I think I related to this novel so well in some parts since I too am in my thirties, and reading about this from the viewpoint of a woman similar to my age gave me a valuable insight into women navigating the minefield of online dating, albeit in a fictionalised humorous form. The internal conversations are sharp-eyed and comical and very reminiscent of Alderton’s conversations on her The High Low podcast- if you haven’t listened to this already, it’s raw, punchy, and hilarious.
“I’d noticed this was a thing that people did when they got into their thirties: they saw every personal decision you made as a direct judgment on their life… she combed Reddit threads for her name because she was convinced there was a ‘rumour’ about her online that was rapidly mutating without her knowledge and was putting men off… I was reminded that she also was long convinced she would die by ‘assassination’ and I didn’t have the heart to tell her only famous people get assassinated. Normal people just get shot in the open.”
As Nina is guided through the unwritten rules of swiping, stalking, responding to messages and reading between the lines through her non-apologetic friend Lola, the layers of weariness start to arise and a woman with power and strength is born. Amid these recognisable tropes of your thirties, the social commentary is often showcased in satirical set pieces where, occasionally, slightly laboured jokes undermine the overall comic force. Look, I was after a light-hearted read and this nailed it. The depiction of meeting up with a date in a bar is priceless - “I hated lateness. Being late is a selfish habit adopted by boring people in search of a personality quirk who can’t be bothered to take up an instrument”, and that of a hen’s do dominated by a passive-aggressive maid of honour is sharply executed. Alderton has done a beautiful job in not only providing a modern take on (not) finding love but finding comfort in who you are whilst doing so and ensuring that the people who surround you are really the ones you really love, romantically or not.
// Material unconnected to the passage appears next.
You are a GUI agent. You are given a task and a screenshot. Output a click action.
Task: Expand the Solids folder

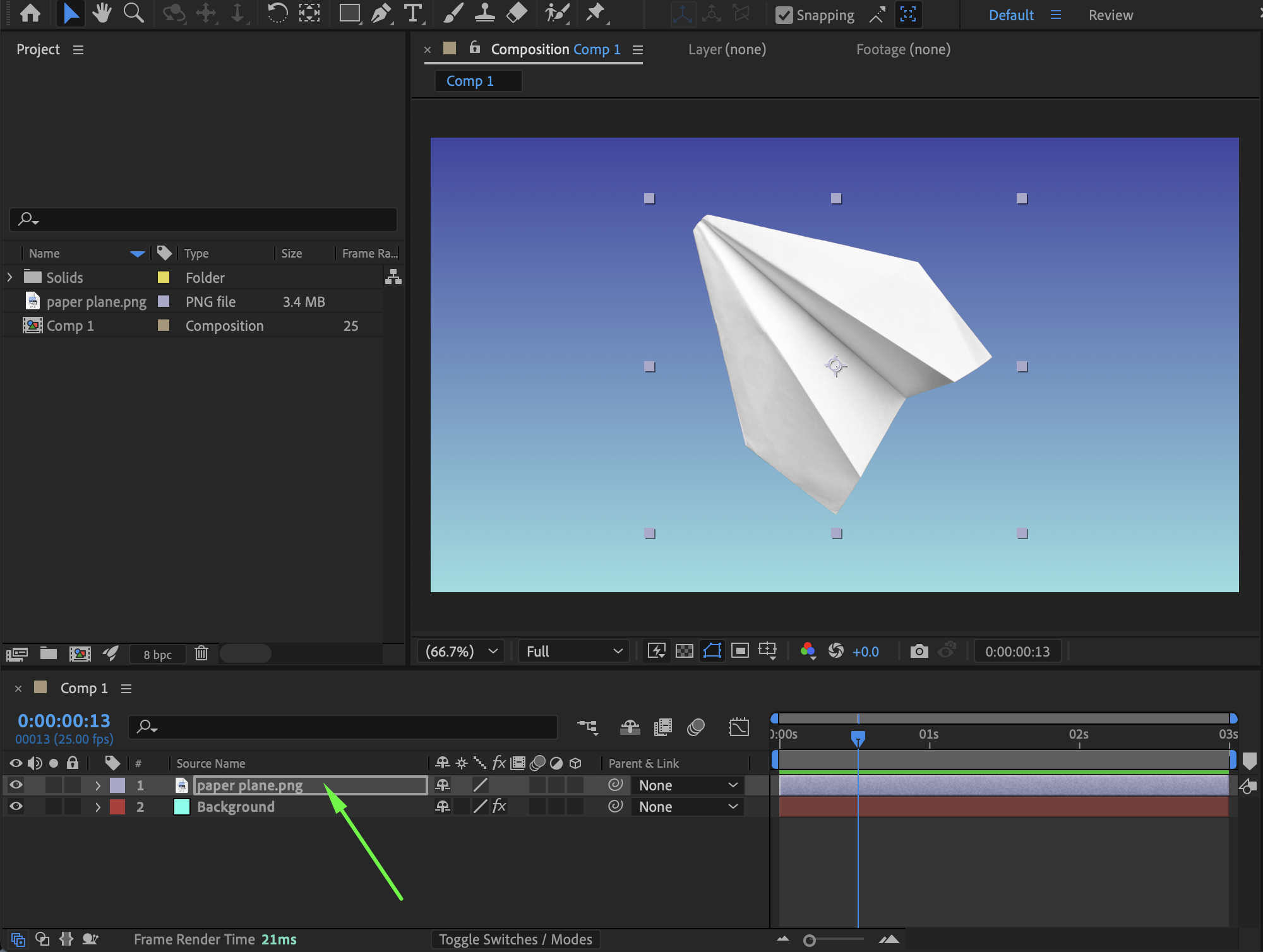(9, 277)
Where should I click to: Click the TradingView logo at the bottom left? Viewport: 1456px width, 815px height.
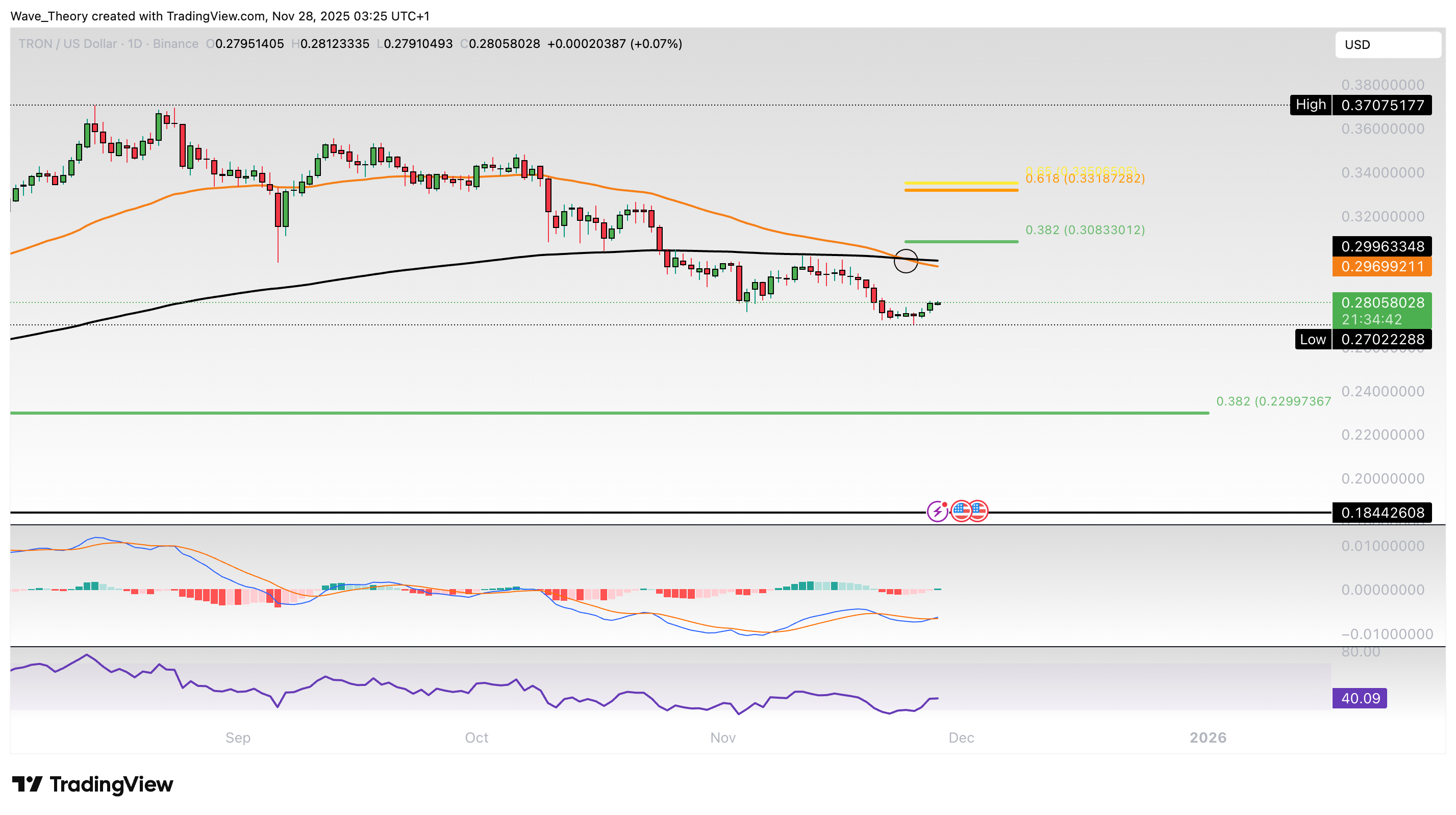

In her 32nd year, Nina’s life becomes way more complicated. Her father, a retired teacher, begins to display signs of dementia. Their relationship is hauntingly beautiful as she struggles to care for her father whilst also relishing in memories and the suffocation of that motherly love we’re all too familiar with as the years pass.
Max. Initially portrayed as a deliciously-drawn confection and blessed with captivating “moss green eyes”, he looks “good in a chunky roll neck” and can rattle off one-liners with as much adroitness as Nina. However, his actions prove otherwise and there’s no other way of putting it: he’s an outright dick. What’s a ‘rom-com’ novel without frustration, puppy love and sex?
“The sexiest, most exciting, romantic, explosive feeling in the world is a matter of a few centimetres of skin being stroked for the first time in a public place. The first confirmation of desire. The first indication of intimacy. You only get that feeling with a person once.”
It’s not my usual genre of choice but it was a delightful and warm read - as we navigate the many stages of life, we are faced with a new set of challenges, none of which come with a guidebook. What is up for discussion is not only my own evolving view of what the self might be, but the global question of ‘what we are’ is tortuous and calls upon a kind of philosophical orientation. We are called to loosen the categories, juggle the frames and be free enough to question even those ideas one has held most dear.
Most of what we are is unconscious. Spontaneous. Seductive. Doubtful. This unconscious reality has never seemed singular to me, but a murmuring multitude of emotions. Losing sight of our values and perspectives is the norm - an intellectual virtue that requires mourning, evaluation, confusion, and re-orientation. Unless one believes in a supreme view, the ultimate view, we cannot find a perfect objective image of things (relationships) as they are - we can only be guided by the unfamiliar and ultimately, we’re all bloody winging it really.